Who Taught You To Cook?
I’m a Southern girl. We Southern girls grow up learning how to cook, right? Wrong. Despite the fact that my biscuit-making, pressure-cooking grandmother lived with my family as I grew up, I didn’t learn one thing in the kitchen from her. My own mother kept me out. It was never said, but it was implied: “You shouldn’t be cooking. Go study; go write; go do your college applications.”
In a recent round-table discussion with First Lady Michelle Obama around the topic of healthy cooking, she shared a similar tale. Her grandmother worked full time at a bookstore and was the cook of the family. One Sunday afternoon while she was in law school Mrs. Obama got a call from her beloved grandma who asked, “What are you cooking?” Mrs. Obama laughed and recalled her response: “Grandma, I’m not cooking anything. I’m in law school. I don’t cook.” She went on to explain: “I wasn’t even thinking about cooking. It wasn’t something that I thought I needed to do. And there was no place to learn it.” Planning meals and shopping was second nature to her mom and grandmother, but it had skipped a generation.

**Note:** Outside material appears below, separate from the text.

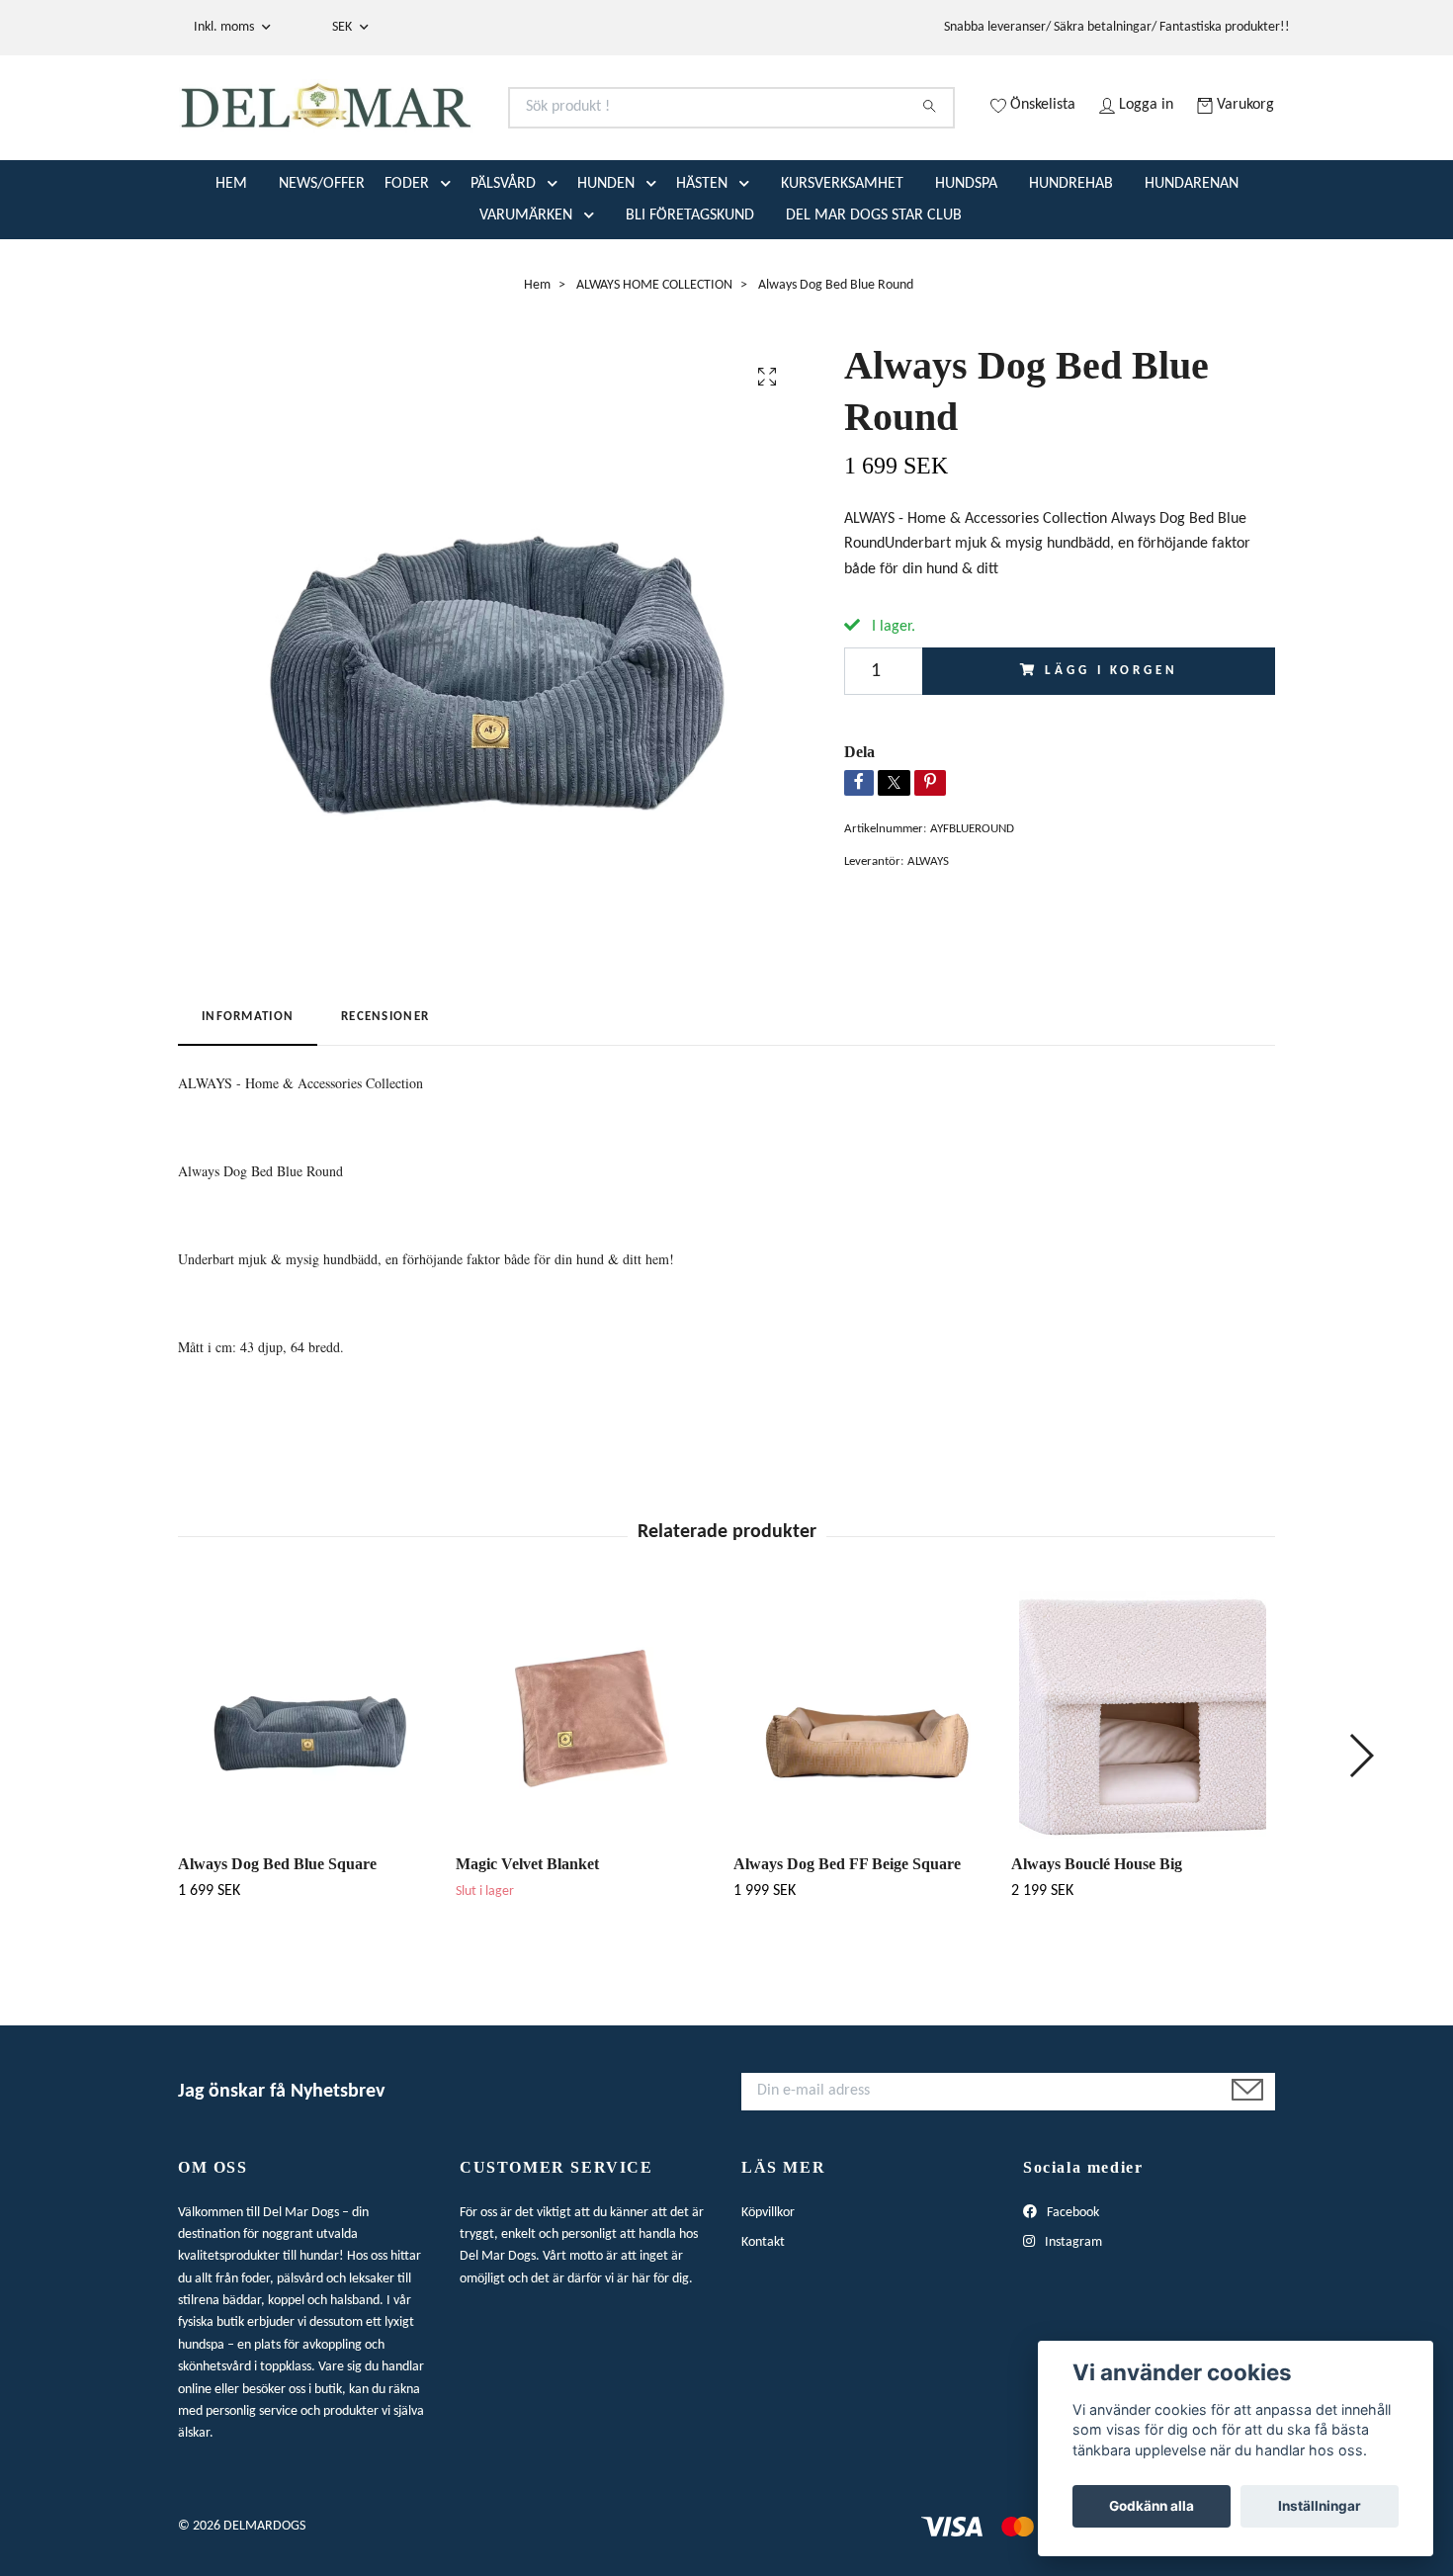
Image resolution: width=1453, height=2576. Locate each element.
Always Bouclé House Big (1096, 1941)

Mrs. Obama rightly notes: “We’ve got a whole generation of people like me who learned in the midst of having kids. That’s when you start learning it.” Mrs. Obama said part of their goal of her Let’s Move! campaign is to work with USDA’s MyPlate to equip parents with recipes and simple cooking tips for building healthy meals. Mrs. Obama admits that she didn't get this right at first. Beginners are welcome to this healthy cooking club.
For those of you who still feel like a cooking novice: Start small with trying one new recipe a week from our simple 20-minute recipe collection or from the MyPlate Pinterest boards. Or take cues from supermarket shortcuts and how-to cooking videos. More advanced cooks: Share what you know! Help your friends, pass them your tried and true recipes, and invite them for an evening of cooking.
Who taught you to cook? Are you in a family where the cooking secrets skipped a generation? You're in good company.